Dabei habe man sich laut dem Präsidenten der Bundesnetzagentur, Jochen Homann, zu einem verhältnismäßig hohen Bußgeld entschlossen, da Sky Deutschland mittlerweile ein Wiederholungstäter sei. Ob man den Pay-TV-Anbieter dieses Mal abschrecken kann, ist schwer zu sagen. Doch die Ansage ist klar, denn Sky habe „Verbraucher teilweise in erheblicher Weise belästigt.

So seien zuletzt rund 1.000 Anzeigen zu unerlaubten Werbeanrufen des Unternehmens eingegangen. Sky Deutschland bzw. die durch das Unternehmen beauftragen Call-Center wollten Alt- und Neukunden zu einem Abonnement bewegen.

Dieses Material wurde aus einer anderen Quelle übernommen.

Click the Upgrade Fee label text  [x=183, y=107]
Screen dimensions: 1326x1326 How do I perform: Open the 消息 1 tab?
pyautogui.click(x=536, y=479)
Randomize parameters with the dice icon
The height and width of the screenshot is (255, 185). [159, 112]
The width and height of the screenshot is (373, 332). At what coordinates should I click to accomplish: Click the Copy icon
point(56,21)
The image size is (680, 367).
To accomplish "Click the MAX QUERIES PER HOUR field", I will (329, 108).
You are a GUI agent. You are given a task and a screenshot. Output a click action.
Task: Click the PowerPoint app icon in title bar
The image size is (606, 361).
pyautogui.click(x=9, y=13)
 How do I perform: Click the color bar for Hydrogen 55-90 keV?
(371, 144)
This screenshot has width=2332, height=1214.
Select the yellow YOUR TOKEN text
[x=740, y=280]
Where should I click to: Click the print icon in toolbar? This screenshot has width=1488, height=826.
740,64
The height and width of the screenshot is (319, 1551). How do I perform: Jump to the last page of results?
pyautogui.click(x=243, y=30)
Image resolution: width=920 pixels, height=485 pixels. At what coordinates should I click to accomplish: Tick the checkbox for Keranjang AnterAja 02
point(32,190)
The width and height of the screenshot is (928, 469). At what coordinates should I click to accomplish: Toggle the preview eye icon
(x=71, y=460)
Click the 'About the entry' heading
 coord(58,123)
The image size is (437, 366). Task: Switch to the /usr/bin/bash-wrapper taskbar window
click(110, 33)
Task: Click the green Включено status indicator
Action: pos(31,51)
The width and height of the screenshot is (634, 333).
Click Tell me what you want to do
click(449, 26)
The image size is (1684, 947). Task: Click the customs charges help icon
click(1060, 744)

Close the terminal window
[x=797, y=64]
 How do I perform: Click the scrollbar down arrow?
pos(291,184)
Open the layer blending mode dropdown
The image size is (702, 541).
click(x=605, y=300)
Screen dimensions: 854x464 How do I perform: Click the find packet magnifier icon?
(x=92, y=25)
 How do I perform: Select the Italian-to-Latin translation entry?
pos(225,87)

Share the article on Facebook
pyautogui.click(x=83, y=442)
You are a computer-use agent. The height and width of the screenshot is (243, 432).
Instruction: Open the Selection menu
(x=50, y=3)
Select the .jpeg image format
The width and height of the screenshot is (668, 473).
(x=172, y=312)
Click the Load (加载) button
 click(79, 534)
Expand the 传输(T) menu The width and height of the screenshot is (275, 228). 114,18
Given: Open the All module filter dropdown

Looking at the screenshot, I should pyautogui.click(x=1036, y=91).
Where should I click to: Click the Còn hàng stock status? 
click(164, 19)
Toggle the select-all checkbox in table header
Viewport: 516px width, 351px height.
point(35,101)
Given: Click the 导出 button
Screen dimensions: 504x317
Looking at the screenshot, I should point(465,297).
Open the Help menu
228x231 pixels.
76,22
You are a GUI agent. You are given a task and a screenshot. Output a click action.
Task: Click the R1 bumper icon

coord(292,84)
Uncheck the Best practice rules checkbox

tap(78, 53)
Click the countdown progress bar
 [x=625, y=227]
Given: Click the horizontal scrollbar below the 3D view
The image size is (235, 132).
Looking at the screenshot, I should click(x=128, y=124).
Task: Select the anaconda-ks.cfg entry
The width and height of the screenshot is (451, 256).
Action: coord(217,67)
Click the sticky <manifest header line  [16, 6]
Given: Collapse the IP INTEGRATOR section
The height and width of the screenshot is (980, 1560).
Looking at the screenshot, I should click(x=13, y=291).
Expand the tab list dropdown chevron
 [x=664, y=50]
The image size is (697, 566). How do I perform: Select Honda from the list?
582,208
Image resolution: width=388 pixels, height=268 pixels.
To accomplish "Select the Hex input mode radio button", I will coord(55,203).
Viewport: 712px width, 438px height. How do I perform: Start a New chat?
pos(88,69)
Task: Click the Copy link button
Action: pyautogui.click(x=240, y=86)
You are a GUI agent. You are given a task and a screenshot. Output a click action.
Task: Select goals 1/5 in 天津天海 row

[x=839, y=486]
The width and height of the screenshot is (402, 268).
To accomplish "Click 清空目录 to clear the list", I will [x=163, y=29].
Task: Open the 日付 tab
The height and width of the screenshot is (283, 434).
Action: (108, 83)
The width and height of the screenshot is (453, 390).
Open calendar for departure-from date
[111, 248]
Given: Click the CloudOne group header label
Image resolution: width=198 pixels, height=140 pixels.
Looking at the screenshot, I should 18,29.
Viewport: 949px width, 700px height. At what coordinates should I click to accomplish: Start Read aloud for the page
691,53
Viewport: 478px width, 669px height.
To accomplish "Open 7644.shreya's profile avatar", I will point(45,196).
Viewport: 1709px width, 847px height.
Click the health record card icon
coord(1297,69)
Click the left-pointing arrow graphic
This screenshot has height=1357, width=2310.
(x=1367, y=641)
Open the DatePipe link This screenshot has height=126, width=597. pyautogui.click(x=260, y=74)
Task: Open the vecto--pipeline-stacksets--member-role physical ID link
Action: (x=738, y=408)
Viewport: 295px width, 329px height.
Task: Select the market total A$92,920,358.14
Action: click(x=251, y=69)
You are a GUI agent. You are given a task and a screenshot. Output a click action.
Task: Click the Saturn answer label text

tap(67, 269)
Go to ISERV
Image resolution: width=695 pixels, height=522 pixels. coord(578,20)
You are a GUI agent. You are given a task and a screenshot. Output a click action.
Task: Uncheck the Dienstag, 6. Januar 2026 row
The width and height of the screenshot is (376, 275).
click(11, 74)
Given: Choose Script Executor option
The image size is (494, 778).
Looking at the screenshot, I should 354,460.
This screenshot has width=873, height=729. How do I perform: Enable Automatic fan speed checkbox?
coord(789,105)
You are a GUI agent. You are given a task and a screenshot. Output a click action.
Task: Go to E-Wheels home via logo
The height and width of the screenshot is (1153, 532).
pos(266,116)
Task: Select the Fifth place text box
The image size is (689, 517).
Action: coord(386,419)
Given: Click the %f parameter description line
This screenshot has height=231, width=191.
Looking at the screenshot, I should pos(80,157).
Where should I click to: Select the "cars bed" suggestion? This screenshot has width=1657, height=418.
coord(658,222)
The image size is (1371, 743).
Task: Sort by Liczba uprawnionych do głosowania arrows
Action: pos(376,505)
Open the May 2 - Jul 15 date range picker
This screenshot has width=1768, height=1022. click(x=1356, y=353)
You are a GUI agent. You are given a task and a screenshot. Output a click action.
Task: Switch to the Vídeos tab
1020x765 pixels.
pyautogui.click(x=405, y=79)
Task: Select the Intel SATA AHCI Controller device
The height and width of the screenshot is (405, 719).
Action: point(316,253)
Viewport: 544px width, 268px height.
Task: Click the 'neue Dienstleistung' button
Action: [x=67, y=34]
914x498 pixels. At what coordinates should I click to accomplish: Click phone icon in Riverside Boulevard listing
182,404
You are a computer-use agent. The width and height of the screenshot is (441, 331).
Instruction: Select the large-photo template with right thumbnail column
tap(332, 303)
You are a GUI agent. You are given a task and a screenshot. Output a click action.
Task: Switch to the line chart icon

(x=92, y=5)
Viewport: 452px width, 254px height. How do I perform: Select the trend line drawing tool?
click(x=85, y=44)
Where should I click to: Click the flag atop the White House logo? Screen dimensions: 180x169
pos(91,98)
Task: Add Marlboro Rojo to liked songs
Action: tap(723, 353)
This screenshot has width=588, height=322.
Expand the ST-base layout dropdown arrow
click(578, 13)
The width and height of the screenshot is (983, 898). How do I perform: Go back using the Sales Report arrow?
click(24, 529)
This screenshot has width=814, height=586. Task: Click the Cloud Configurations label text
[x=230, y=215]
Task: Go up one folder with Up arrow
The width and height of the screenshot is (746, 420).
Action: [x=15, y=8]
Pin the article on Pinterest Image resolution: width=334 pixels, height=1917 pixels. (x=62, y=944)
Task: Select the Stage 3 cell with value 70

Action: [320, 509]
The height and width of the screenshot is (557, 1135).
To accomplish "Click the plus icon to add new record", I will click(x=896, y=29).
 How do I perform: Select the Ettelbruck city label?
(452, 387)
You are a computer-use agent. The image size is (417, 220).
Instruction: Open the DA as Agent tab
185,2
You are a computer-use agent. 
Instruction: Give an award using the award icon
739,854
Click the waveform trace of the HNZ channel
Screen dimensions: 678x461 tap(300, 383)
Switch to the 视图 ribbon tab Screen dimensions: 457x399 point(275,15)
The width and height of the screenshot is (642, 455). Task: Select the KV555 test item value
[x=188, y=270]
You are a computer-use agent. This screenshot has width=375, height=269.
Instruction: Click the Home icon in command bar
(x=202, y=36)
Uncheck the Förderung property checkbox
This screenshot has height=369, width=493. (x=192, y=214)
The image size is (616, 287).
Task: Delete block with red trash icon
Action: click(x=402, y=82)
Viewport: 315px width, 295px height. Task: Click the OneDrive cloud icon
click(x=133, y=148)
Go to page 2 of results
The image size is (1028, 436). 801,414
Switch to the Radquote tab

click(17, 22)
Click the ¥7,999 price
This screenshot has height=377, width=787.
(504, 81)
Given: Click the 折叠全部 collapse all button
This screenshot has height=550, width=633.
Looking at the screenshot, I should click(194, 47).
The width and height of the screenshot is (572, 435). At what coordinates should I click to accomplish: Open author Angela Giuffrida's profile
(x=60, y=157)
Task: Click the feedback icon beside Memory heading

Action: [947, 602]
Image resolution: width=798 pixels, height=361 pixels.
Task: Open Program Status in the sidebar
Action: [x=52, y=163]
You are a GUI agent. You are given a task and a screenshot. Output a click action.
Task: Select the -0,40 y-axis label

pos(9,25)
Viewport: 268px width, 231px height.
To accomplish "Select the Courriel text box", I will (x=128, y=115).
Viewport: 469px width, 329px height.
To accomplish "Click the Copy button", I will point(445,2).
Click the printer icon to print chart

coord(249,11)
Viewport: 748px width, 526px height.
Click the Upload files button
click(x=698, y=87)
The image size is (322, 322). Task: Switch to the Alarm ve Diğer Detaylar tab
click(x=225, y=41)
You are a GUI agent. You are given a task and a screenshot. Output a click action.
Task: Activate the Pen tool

Doch das ist in Deutschland nur mit einer expliziten Werbeeinwilligung erlaubt, welche in vielen Fällen entweder gar nicht vorgelegen hatte oder aber bereits widerrufen wurde.

Sky Deutschland greift gerne zum Hörer – zum Ärger der Bundesnetzagentur

Die mit der Neukundenakquise beauftragten, externen Call-Center sollten etwa Werbeeinwilligungen einholen – z. B. durch Internetgewinnspiele, was eine beliebte Methode darstellt. Als Nachweise legte man der Bundesnetzagentur etwa vermeintliche Daten der Adresshändler First Online Trading GmbH und Flow Factory Solutions GmbH vor. Doch die Behörde recherchierte nach und kam zu dem Ergebnis, dass viele Verbraucher an keinen Gewinnspielen teilgenommen und die Websites der Unternehmen nicht besucht hatten.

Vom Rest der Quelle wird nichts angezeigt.